Each line of the data below that carries the word "accomplish" needs to be copied.

• Pixel coordinate grounding data:
_____

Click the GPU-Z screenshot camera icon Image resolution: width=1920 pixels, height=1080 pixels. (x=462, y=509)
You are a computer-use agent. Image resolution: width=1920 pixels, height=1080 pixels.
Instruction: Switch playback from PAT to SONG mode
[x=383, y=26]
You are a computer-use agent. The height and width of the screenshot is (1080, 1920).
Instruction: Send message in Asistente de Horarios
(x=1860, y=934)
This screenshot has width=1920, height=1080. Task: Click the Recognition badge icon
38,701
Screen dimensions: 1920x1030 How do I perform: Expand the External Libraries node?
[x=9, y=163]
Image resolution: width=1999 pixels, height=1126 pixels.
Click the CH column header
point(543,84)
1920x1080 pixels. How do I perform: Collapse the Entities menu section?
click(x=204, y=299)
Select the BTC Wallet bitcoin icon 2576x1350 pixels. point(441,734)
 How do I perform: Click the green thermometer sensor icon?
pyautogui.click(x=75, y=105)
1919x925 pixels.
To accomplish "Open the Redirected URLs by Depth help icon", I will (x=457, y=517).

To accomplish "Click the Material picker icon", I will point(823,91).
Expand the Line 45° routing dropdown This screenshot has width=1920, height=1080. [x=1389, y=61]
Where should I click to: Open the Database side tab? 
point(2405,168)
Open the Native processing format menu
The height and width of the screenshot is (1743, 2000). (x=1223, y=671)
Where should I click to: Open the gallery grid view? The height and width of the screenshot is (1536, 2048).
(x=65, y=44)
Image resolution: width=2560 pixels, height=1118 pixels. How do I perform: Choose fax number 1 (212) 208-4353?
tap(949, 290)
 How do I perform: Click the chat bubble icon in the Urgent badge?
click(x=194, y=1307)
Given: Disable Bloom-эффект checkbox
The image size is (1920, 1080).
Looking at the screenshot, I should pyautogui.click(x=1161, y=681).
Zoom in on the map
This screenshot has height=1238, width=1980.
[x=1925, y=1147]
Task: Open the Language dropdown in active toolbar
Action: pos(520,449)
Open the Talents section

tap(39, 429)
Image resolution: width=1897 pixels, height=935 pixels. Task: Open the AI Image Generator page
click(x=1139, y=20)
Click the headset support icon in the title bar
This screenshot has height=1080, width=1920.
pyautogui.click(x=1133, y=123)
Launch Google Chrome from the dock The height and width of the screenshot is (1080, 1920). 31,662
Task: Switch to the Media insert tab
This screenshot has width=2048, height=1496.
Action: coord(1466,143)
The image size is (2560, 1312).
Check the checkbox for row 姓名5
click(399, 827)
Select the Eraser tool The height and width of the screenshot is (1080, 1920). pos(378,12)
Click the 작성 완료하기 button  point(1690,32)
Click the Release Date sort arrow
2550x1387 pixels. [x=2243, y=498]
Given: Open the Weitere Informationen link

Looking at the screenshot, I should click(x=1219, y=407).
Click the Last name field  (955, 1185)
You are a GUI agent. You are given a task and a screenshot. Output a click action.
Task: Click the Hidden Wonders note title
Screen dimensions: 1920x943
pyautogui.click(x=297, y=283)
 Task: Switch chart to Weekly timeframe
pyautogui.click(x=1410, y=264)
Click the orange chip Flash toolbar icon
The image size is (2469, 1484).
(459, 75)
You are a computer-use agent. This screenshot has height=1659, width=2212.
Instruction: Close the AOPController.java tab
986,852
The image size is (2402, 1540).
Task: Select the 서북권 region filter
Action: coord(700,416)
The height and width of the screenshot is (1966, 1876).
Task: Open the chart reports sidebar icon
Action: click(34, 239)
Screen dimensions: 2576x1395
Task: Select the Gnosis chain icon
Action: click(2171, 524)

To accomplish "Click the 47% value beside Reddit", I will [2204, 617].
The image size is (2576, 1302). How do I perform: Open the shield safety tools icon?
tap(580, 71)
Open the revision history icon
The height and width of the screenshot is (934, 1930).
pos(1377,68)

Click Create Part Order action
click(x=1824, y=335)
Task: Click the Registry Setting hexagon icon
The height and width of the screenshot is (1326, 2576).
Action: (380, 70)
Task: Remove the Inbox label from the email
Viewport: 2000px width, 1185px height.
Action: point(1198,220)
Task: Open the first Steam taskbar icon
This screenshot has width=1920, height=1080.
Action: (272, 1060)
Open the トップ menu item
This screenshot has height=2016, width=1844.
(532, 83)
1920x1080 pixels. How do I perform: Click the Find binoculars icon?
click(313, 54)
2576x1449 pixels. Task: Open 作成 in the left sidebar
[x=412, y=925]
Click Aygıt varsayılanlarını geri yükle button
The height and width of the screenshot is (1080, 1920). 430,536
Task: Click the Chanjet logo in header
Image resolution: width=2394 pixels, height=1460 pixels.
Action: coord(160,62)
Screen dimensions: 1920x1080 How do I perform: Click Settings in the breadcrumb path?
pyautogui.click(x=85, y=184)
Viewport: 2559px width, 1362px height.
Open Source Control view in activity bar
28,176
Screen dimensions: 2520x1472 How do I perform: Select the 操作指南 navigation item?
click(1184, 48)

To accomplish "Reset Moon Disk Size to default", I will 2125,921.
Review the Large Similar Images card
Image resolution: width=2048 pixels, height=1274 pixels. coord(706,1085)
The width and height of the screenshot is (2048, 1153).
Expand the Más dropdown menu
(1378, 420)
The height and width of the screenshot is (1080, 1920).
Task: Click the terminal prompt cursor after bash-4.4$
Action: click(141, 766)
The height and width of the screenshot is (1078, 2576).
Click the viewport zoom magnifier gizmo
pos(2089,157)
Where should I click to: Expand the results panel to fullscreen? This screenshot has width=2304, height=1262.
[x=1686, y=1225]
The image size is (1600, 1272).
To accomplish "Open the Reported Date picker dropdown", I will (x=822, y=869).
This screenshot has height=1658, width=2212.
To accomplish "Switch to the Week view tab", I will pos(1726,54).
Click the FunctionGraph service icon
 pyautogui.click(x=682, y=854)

_____

• Your response:
To accomplish "Open the Redirected URLs by Depth help icon", I will (x=457, y=517).
To accomplish "Click the Material picker icon", I will point(823,91).
To accomplish "Click the 47% value beside Reddit", I will [2204, 617].
To accomplish "Reset Moon Disk Size to default", I will 2125,921.
To accomplish "Open the Reported Date picker dropdown", I will (x=822, y=869).
To accomplish "Switch to the Week view tab", I will pos(1726,54).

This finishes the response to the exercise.